UMMS Affiliation
Department of Neurology
Publication Date
2020-06-09
Document Type
Article
Disciplines
Amino Acids, Peptides, and Proteins | Biological Factors | Nervous System Diseases | Neurology | Neuroscience and Neurobiology
Abstract
OBJECTIVE: To investigate neurodegenerative and inflammatory biomarkers in people with amyotrophic lateral sclerosis (PALS), evaluate their predictive value for ALS progression rates, and assess their utility as pharmacodynamic biomarkers for monitoring treatment effects.
METHODS: De-identified, longitudinal plasma, and cerebrospinal fluid (CSF) samples from PALS (n = 108; 85 with samples from > /=2 visits) and controls without neurological disease (n = 41) were obtained from the Northeast ALS Consortium (NEALS) Biofluid Repository. Seventeen of 108 PALS had familial ALS, of whom 10 had C9orf72 mutations. Additional healthy control CSF samples (n = 35) were obtained from multiple sources. We stratified PALS into fast- and slow-progression subgroups using the ALS Functional Rating Scale-Revised change rate. We compared cytokines/chemokines and neurofilament (NF) levels between PALS and controls, among progression subgroups, and in those with C9orf72 mutations.

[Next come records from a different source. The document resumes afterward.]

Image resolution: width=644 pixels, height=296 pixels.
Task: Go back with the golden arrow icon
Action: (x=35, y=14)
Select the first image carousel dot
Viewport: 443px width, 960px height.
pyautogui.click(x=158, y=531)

RESULTS: We found significant elevations of cytokines, including MCP-1, IL-18, and neurofilaments (NFs), indicators of neurodegeneration, in PALS versus controls. Among PALS, these cytokines and NFs were significantly higher in fast-progression and C9orf72 mutation subgroups versus slow progressors. Analyte levels were generally stable over time, a key feature for monitoring treatment effects. We demonstrated that CSF/plasma neurofilament light chain (NFL) levels may predict disease progression, and stratification by NFL levels can enrich for more homogeneous patient groups.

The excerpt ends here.